The years-long bitter fight separation of American billionaire couple Macklowe, culminated yesterday in an auction on the orders of a judge of part of their joint art collection. At Sotheby‘s in New York, 35 works of art came under the hammer. Everything has been sold, total revenue $676 million.
The former couple couldn’t agree on the value of the collection. That‘s why the art is sold and the proceeds split in half.
The highest amount, more than 82 million including payouts, was counted for No. 7, by Mark Rothko, a 1951 painting, well above the expected yield (70 million). The buyer is a person from Asia.
The other works of art, such as Jackson Pollock and Alberto Giacometti, were also offered generously. A collector who attended the auction wasn’t surprised, he told The New York Times: “Top quality always sells.” According to the newspaper, the demand for top art is greater than the supply. Collectors see the auction of a leading collection as an opportunity and a tax-favourable investment.

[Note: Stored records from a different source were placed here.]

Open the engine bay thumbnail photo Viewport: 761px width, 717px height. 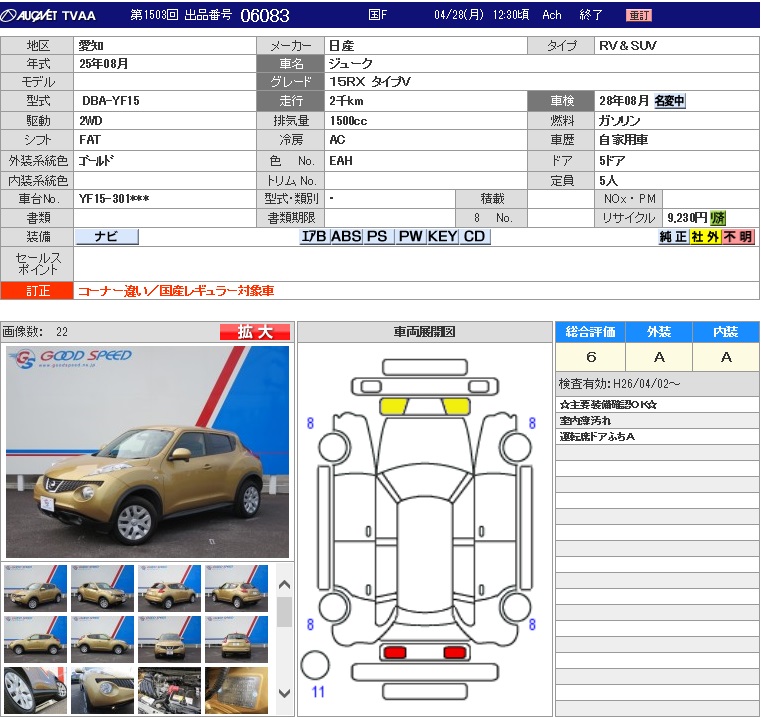169,690
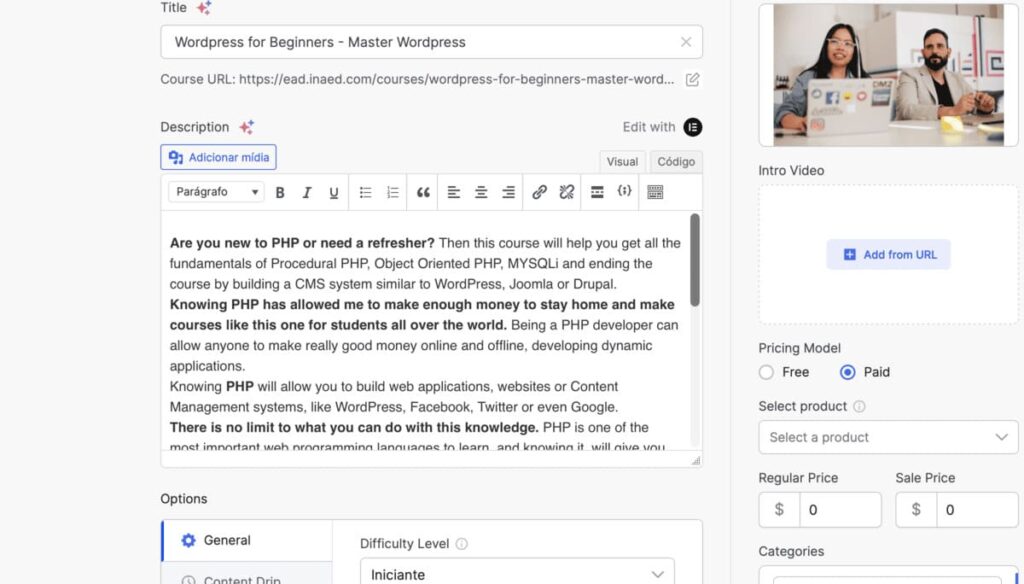Select the Free pricing model

[x=767, y=372]
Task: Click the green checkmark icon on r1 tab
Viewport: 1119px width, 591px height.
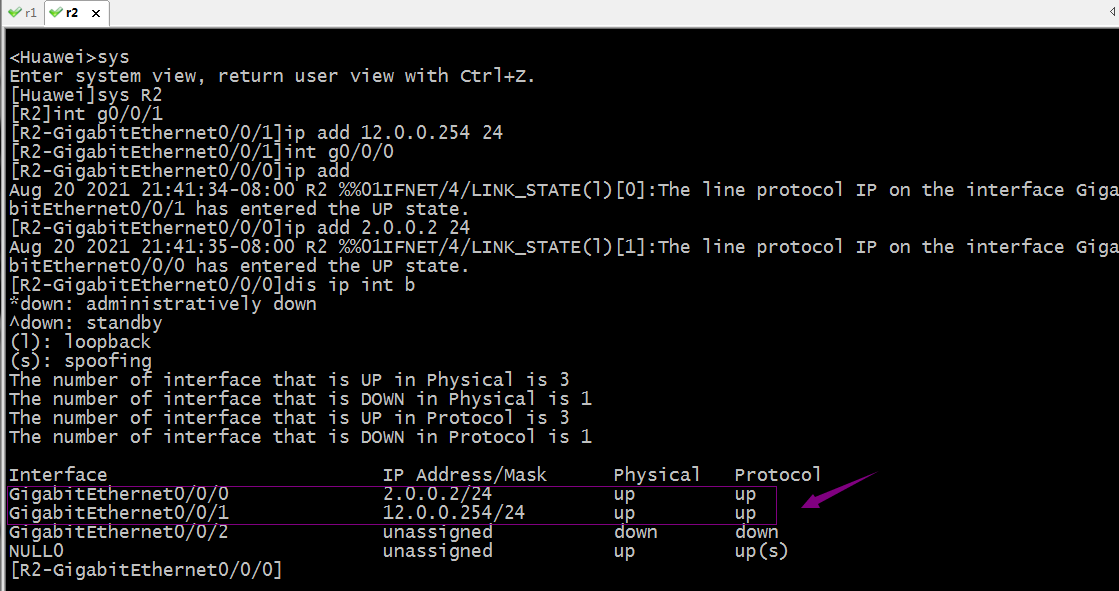Action: click(14, 12)
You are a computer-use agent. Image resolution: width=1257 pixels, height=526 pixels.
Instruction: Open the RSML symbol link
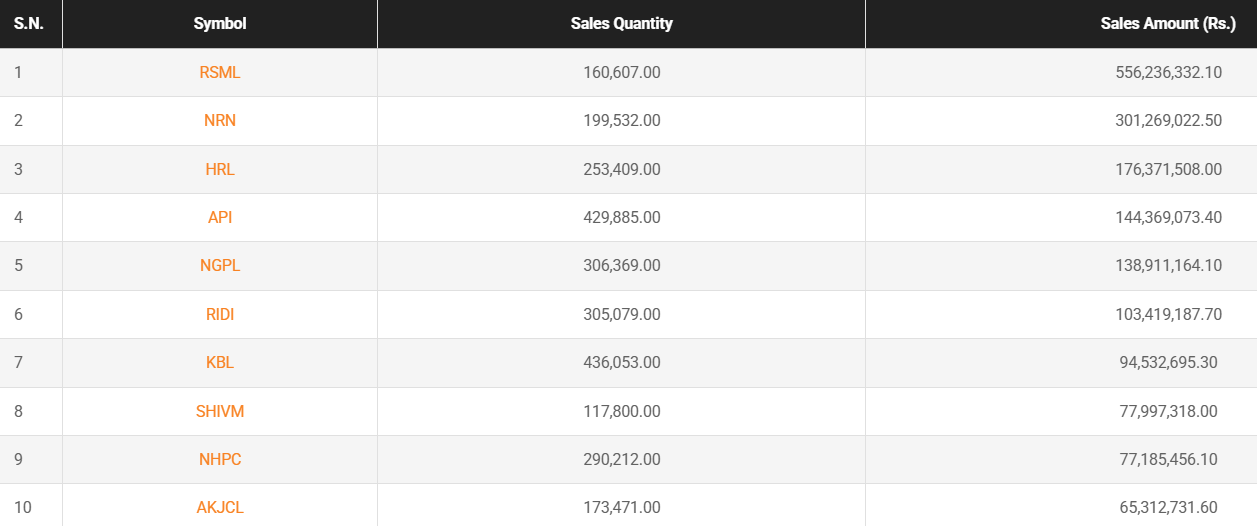pyautogui.click(x=220, y=72)
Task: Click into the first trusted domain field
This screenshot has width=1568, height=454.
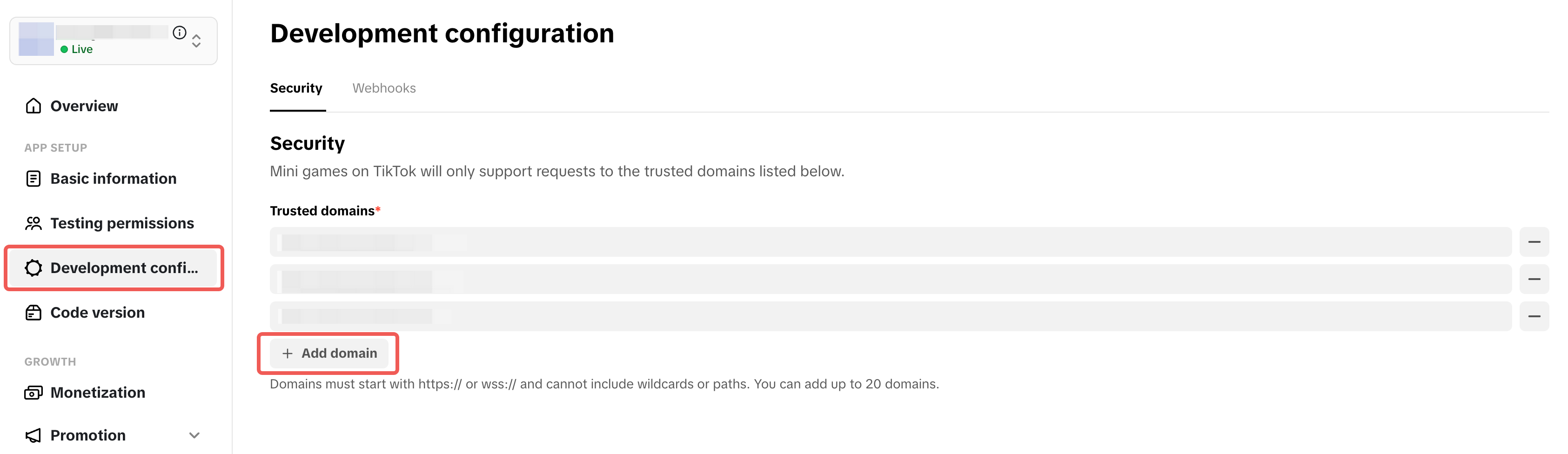Action: click(891, 242)
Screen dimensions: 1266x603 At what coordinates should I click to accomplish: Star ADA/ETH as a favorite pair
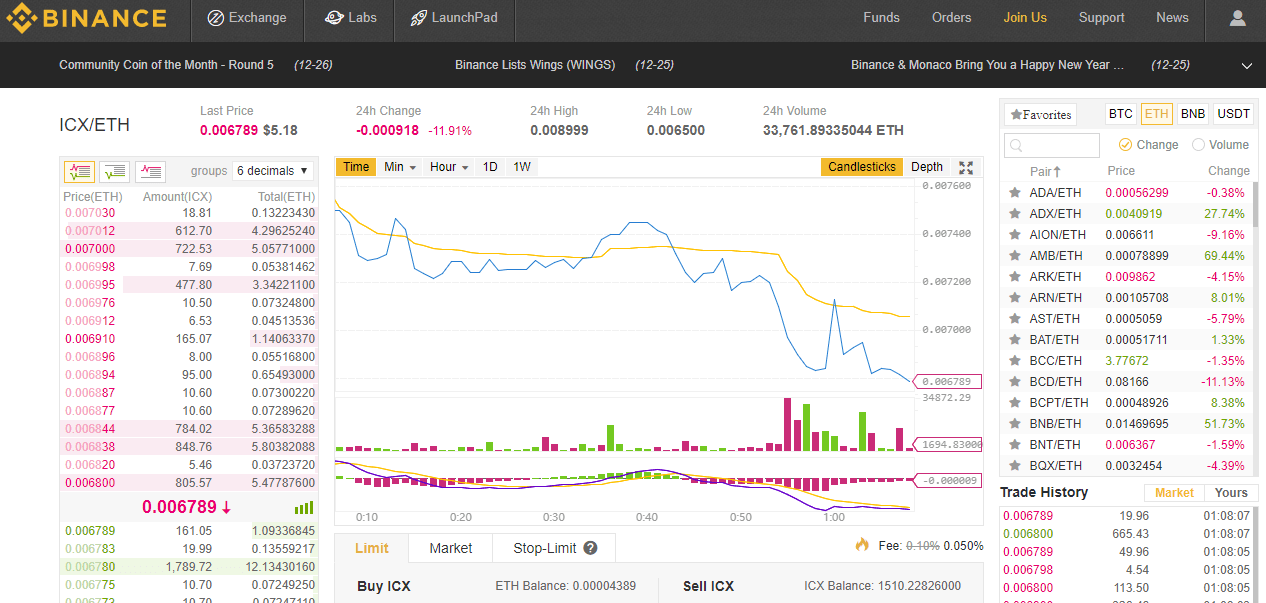[1015, 192]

For the New York auction, the Macklowe collection went on a journey, as a pre-viewing process. In Taipei, Hong Kong, Los Angeles and Paris, thousands of curious people took a look.
The auction of post-war and contemporary works of art is in two parts, the second is scheduled for May next year. It is also expected that auction will raise several hundred millions. This will make it the biggest auction of a private art collection of all time.
Real estate mogul Harry Macklowe and his ex-wife Linda created their collection over a period of 50 years, and Linda was the biggest collector of the two. “She had a strong, unrelenting love for abstract art, and also a keen eye for figurative art,” said an art dealer, who did a lot of business with her. “Every work here at auction is subtle and unique.”
Now that the collection breaks down, there is a chance that the works of art will end up in an unknown private collection and will not be seen anywhere for the time being.